Written Submission of RFK Human Rights to the International Independent Expert Mechanism to Advance Racial Justice and Equality in the context of Law Enforcement

The United States wields solitary confinement against Afro-descendent people in municipal jails, state and federal prisons, immigration detention centers, and care settings for foster youth. The below report details abusive solitary confinement practices against Black people in each of these settings in four jurisdictions in the United States: 1) abusive solitary confinement practices against Black people

Afro-descendant people, who are disproportionately harmed by U.S. carceral systems, face devastating mental, physical, and emotional harm from solitary confinement. More than a third (33%) of people held in solitary confinement become psychotic and/or suicidal within the first 15 days, and people who have been subjected to solitary confinement are 78% more likely to commit suicide within a year of being released from prison. The severe suffering caused by solitary confinement can amount to torture as defined under international law. According to the United Nations Special Rapporteur on Torture, “Solitary confinement, when used for the purpose of punishment, cannot be justified for any reason, precisely because it imposes severe mental pain and suffering beyond any reasonable retribution for criminal behaviour.” The United Nations Standard Minimum Rules for the Treatment of Prisoners, known as the Mandela Rules, explicitly prohibit indefinite and prolonged solitary confinement, or solitary confinement lasting longer than 15 days. International human rights law thus recognizes prolonged solitary confinement as torture and violative of the tenets of basic human dignity.

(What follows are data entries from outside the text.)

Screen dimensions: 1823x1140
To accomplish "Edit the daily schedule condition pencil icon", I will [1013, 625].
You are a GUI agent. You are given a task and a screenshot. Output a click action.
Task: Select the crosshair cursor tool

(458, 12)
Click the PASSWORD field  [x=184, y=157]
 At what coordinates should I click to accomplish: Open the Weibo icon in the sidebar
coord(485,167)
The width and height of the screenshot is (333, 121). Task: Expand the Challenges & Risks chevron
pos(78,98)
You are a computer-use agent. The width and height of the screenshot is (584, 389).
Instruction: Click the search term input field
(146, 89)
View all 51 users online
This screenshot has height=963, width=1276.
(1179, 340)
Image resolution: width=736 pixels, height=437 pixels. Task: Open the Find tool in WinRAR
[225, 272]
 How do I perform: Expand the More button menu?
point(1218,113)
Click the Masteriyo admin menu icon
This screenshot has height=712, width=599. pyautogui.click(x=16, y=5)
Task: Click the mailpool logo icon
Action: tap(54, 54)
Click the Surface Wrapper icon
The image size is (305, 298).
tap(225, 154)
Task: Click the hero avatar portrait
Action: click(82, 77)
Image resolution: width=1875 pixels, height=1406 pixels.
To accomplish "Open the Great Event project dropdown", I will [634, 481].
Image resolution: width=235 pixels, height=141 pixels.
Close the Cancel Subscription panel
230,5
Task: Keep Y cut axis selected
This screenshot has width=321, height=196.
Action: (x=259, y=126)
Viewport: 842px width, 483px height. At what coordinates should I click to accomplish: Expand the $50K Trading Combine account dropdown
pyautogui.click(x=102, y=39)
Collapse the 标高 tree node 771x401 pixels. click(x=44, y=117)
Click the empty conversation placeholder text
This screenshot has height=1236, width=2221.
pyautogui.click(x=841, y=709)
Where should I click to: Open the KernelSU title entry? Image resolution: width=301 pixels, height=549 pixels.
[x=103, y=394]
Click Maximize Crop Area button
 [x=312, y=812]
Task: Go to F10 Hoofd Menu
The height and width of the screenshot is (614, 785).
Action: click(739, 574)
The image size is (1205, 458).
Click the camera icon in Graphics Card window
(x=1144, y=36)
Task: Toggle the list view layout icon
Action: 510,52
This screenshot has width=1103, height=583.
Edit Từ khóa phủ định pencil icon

Disturbingly, the use of solitary confinement in the United States is on the rise. On May 25, 2022, President Biden issued an executive order directing federal prisons to reduce solitary confinement in their facilities. However, solitary confinement has increased 7% since Biden’s order went into effect. The United States has the highest incarceration rate in the world, imprisoning close to 2 million people in jails, prisons, and detention centers. Nearly 80,000 people are currently held in solitary confinement. Within that number at least 6,000 have been subjected to this form of torture for a year a longer—in some cases, even for decades. Some states have either opted to enact state laws that ban or limit solitary confinement for groups like pregnant people and minors or to limit solitary confinement to 15 days, in accordance with the United Nation’s Mandela Rules. Yet despite new laws, limits on solitary confinement remain unenforced in most jurisdictions, leaving people to anguish under tortuous conditions.